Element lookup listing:

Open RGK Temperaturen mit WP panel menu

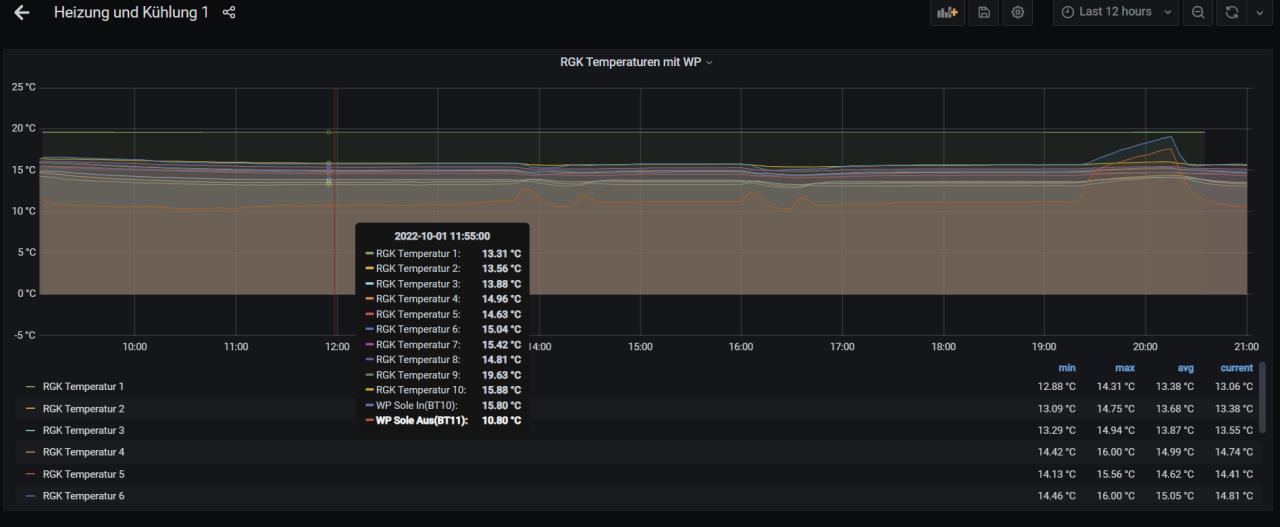click(x=637, y=62)
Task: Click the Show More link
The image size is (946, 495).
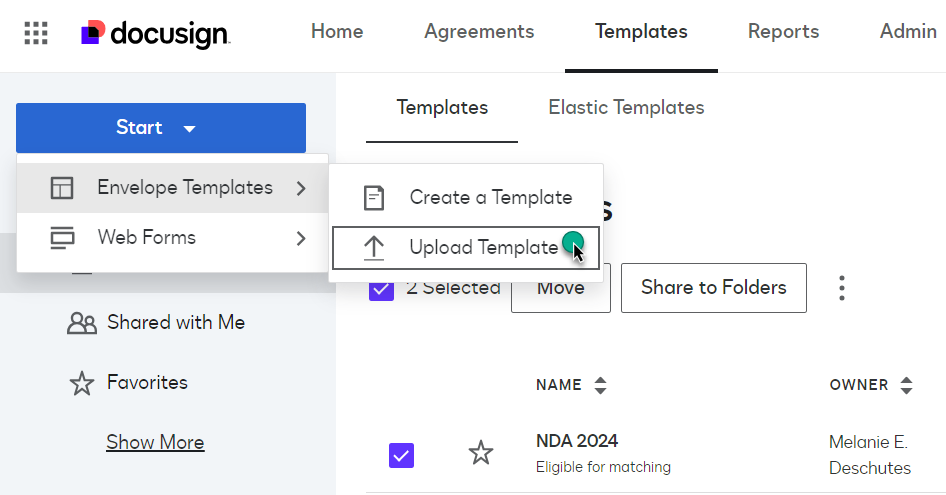Action: (x=155, y=442)
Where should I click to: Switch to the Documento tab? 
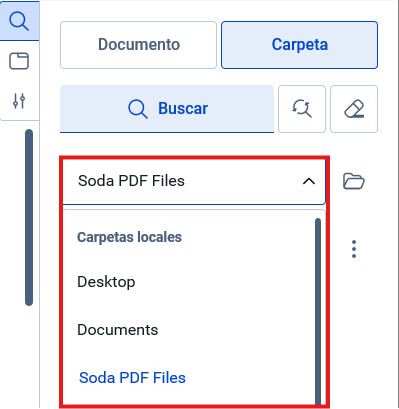point(138,45)
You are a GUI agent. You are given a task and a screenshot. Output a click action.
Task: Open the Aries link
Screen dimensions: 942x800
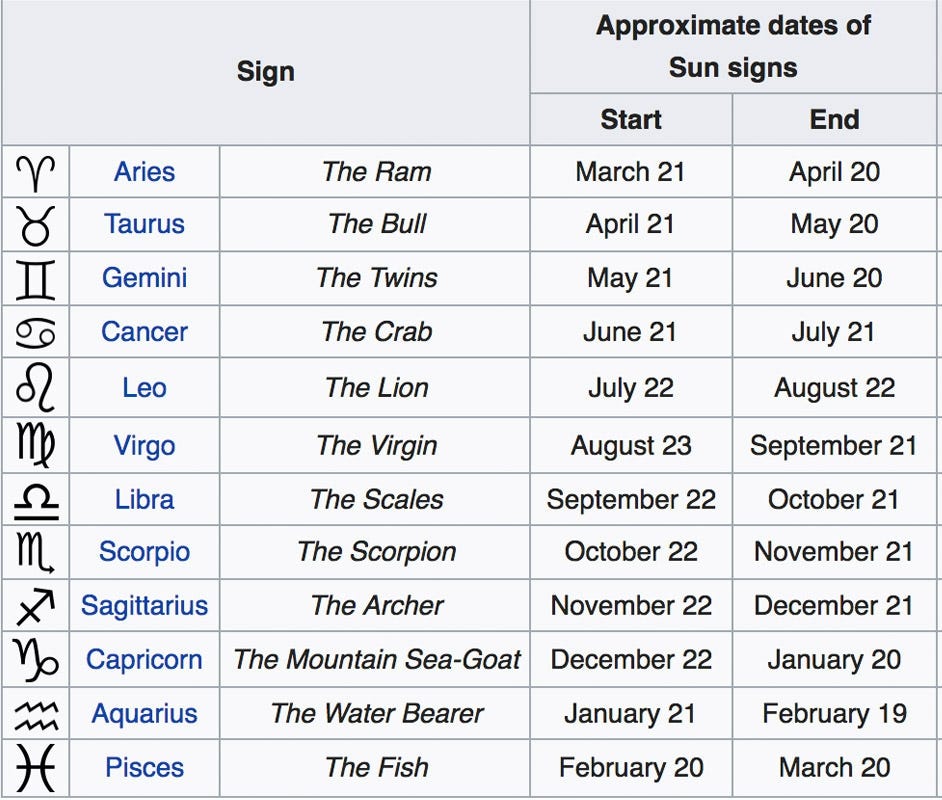144,172
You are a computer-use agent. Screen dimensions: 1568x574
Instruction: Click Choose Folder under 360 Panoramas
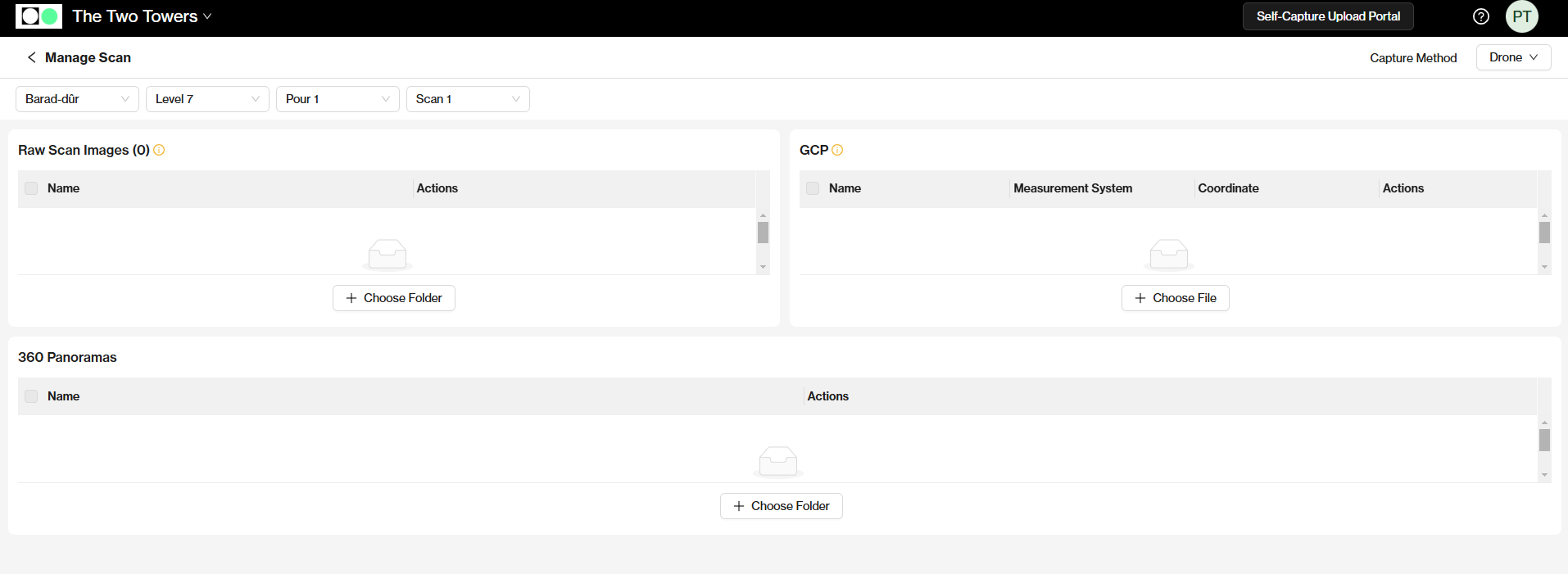[781, 506]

**WHAT YOU WILL DO:** Reproduce every line of the listing above, including the requests, but multiply each coordinate in the answers by 1.5 and round to the nearest whole number, with halves rounded up. Omit the pictures from your reproduction.

**ANSWER BELOW:**
Open RGK Temperaturen mit WP panel menu

click(x=956, y=93)
Task: Click the Show More link
The image size is (946, 495).
Action: (x=233, y=663)
Where should I click to: Switch to the Documento tab? 
point(207,68)
You are a GUI agent. You are given a task and a screenshot. Output a click action.
Task: Open the Aries link
Screen dimensions: 942x800
216,258
You are a computer-use agent. Screen dimensions: 1568x574
Instruction: Click Choose Folder under 360 Panoramas
[1172, 759]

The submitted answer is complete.